## BRIEF
Set down again each entry exactly as it reads, pictures excluded.

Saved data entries
BEGIN
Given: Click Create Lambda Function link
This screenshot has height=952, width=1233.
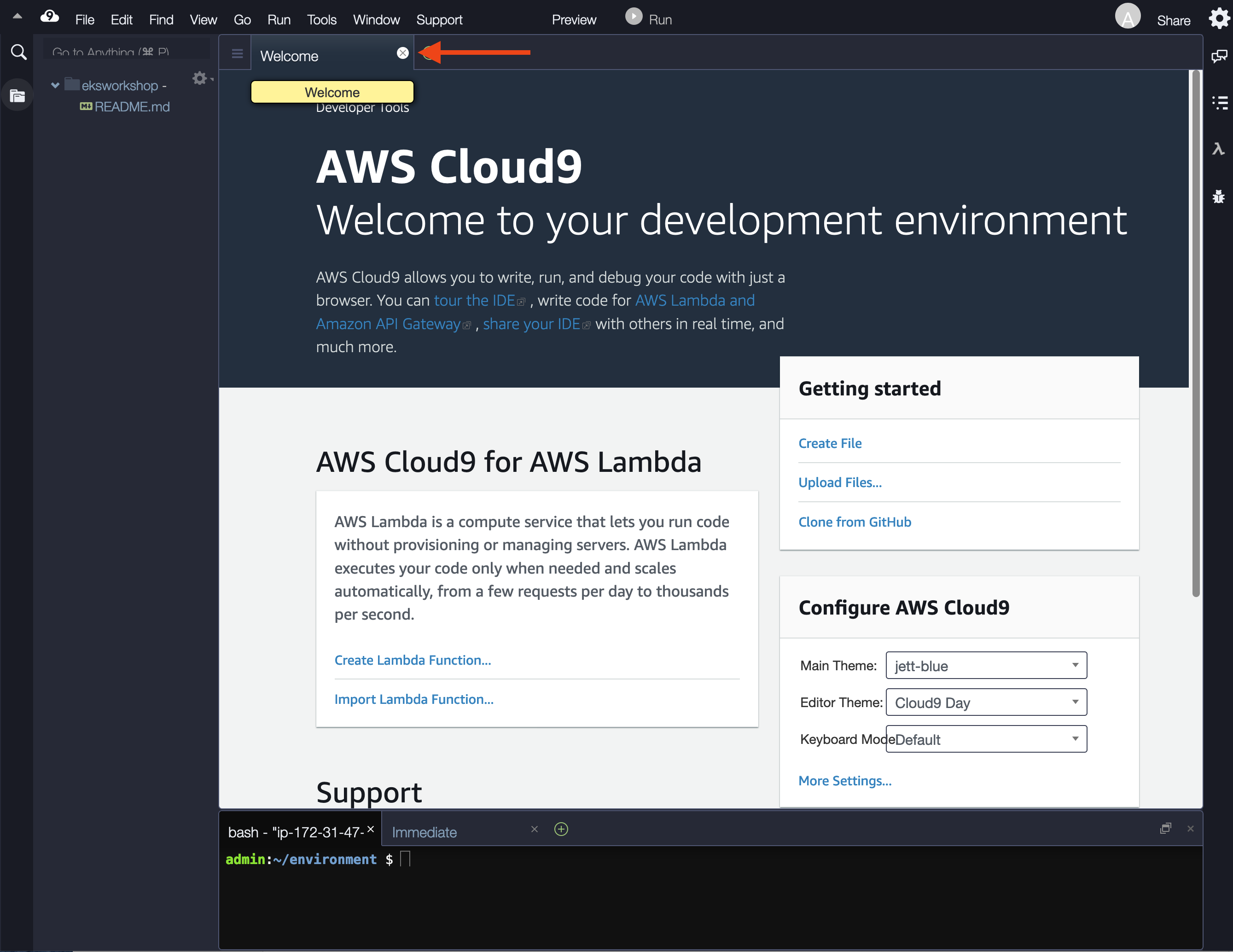Looking at the screenshot, I should pyautogui.click(x=412, y=660).
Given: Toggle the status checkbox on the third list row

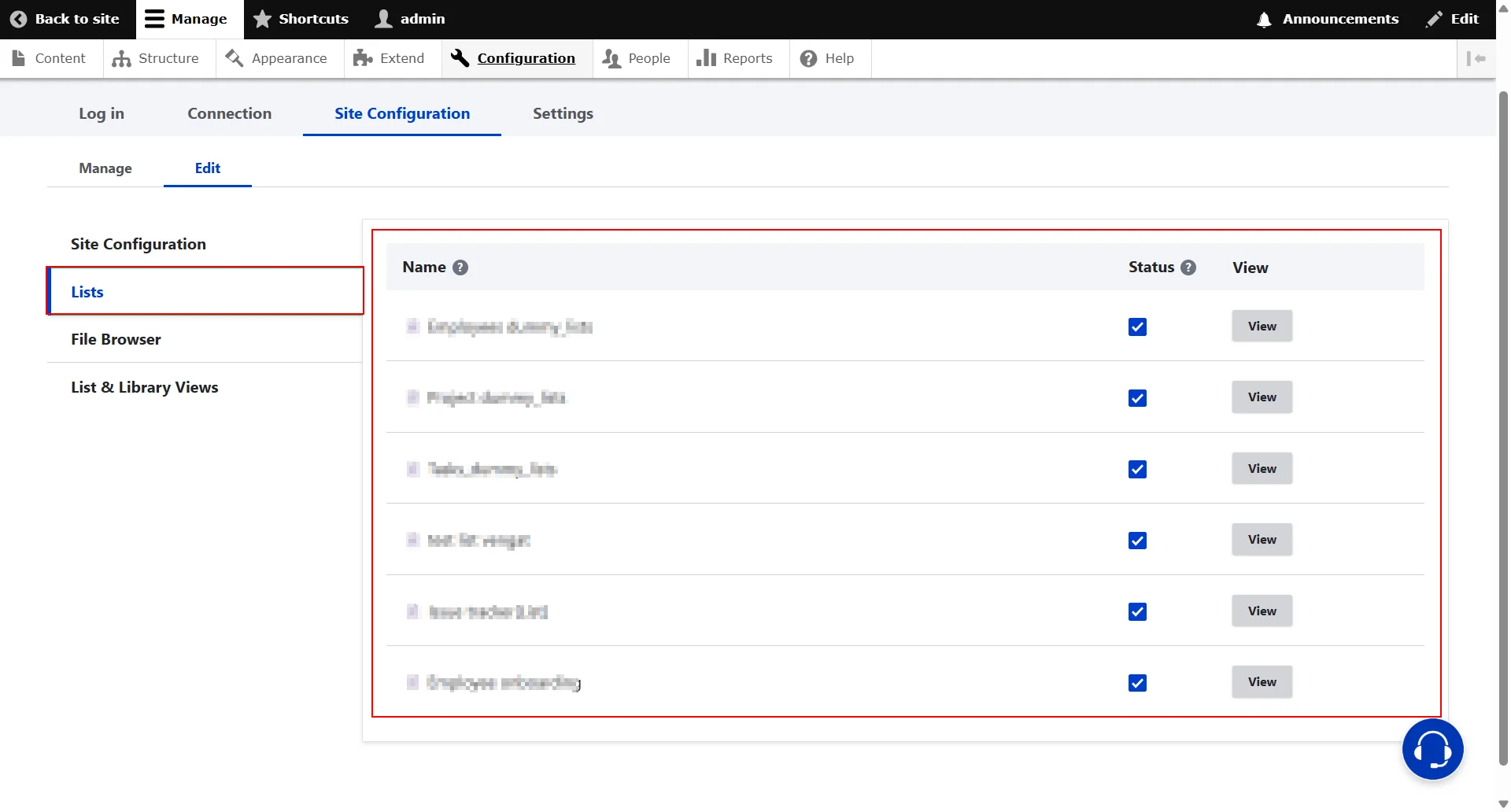Looking at the screenshot, I should click(x=1137, y=469).
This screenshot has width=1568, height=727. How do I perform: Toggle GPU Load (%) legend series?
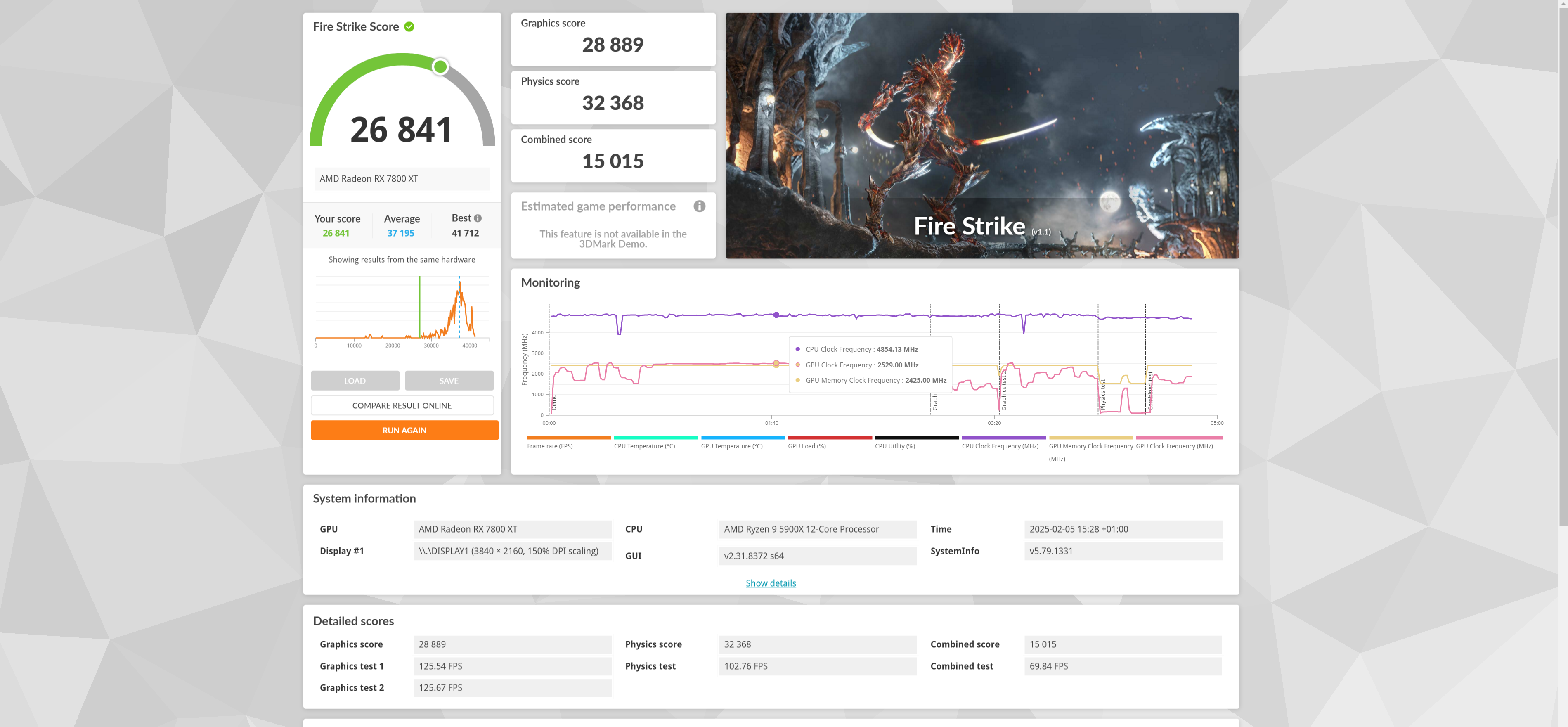pyautogui.click(x=806, y=446)
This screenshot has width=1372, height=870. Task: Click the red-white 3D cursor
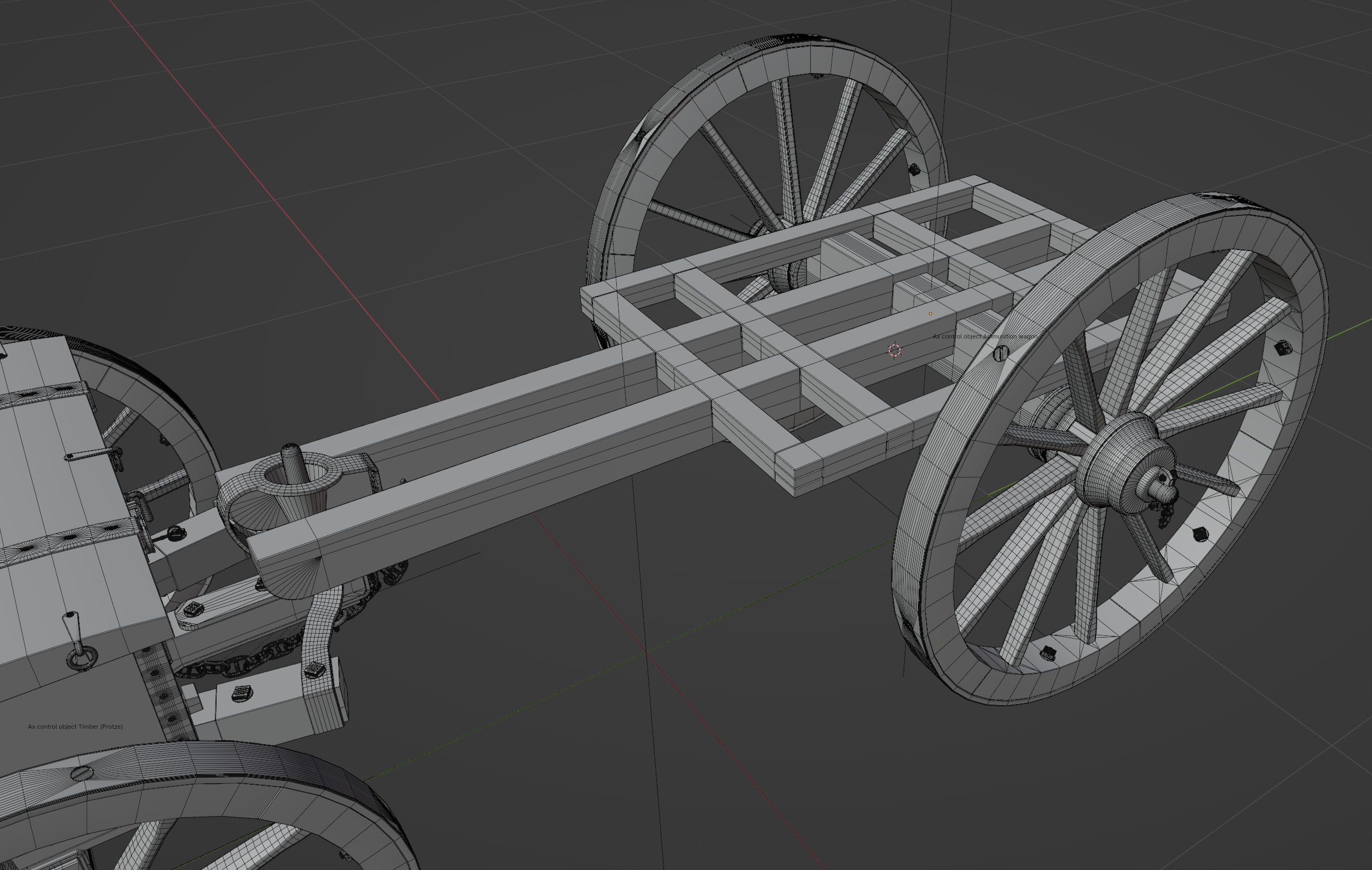pos(894,351)
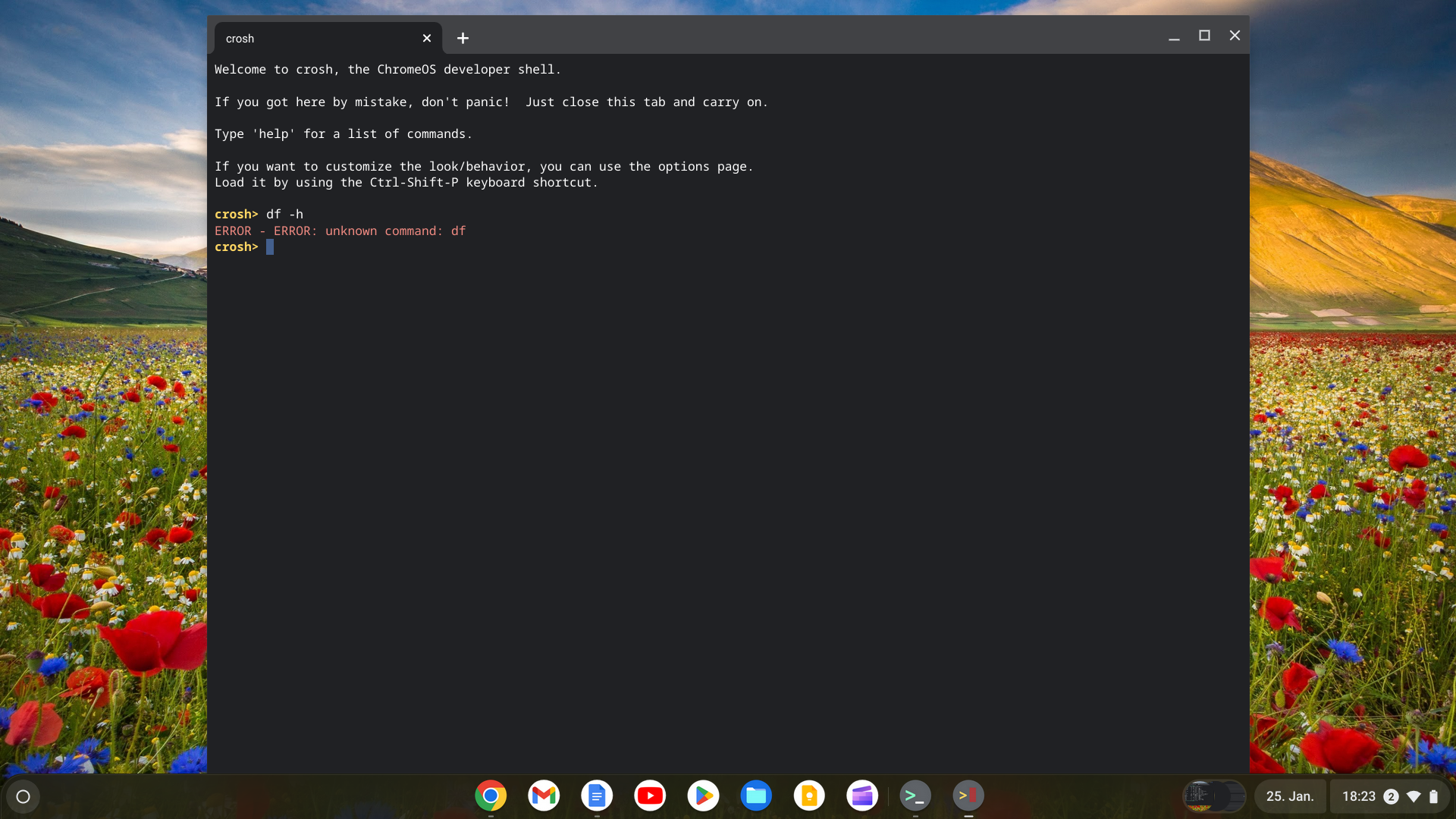This screenshot has height=819, width=1456.
Task: Open calendar from 25. Jan. date
Action: click(x=1289, y=796)
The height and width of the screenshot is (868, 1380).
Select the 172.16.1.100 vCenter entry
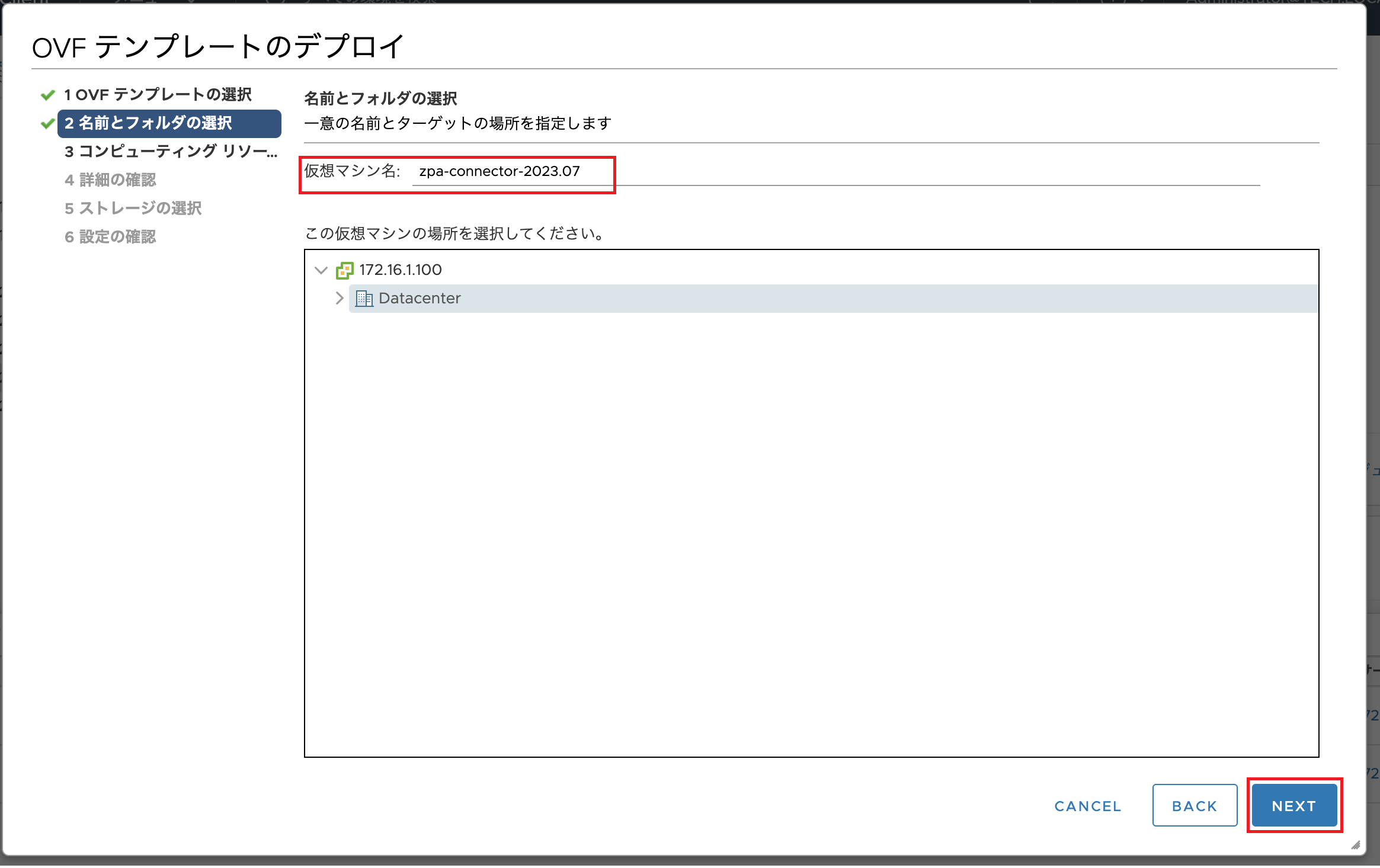pyautogui.click(x=400, y=270)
END
## RESPONSE TO THE TASK
Given: Click Create Lambda Function link
This screenshot has height=952, width=1233.
Looking at the screenshot, I should pyautogui.click(x=412, y=660).
Given: Toggle the status checkbox on the third list row

Looking at the screenshot, I should click(x=1137, y=469).
This screenshot has width=1568, height=727. How do I perform: Toggle GPU Load (%) legend series?
pyautogui.click(x=806, y=446)
This screenshot has width=1372, height=870. Task: Click the red-white 3D cursor
pos(894,351)
This screenshot has height=819, width=1456.
Task: Open calendar from 25. Jan. date
Action: click(x=1289, y=796)
The height and width of the screenshot is (868, 1380).
Select the 172.16.1.100 vCenter entry
pyautogui.click(x=400, y=270)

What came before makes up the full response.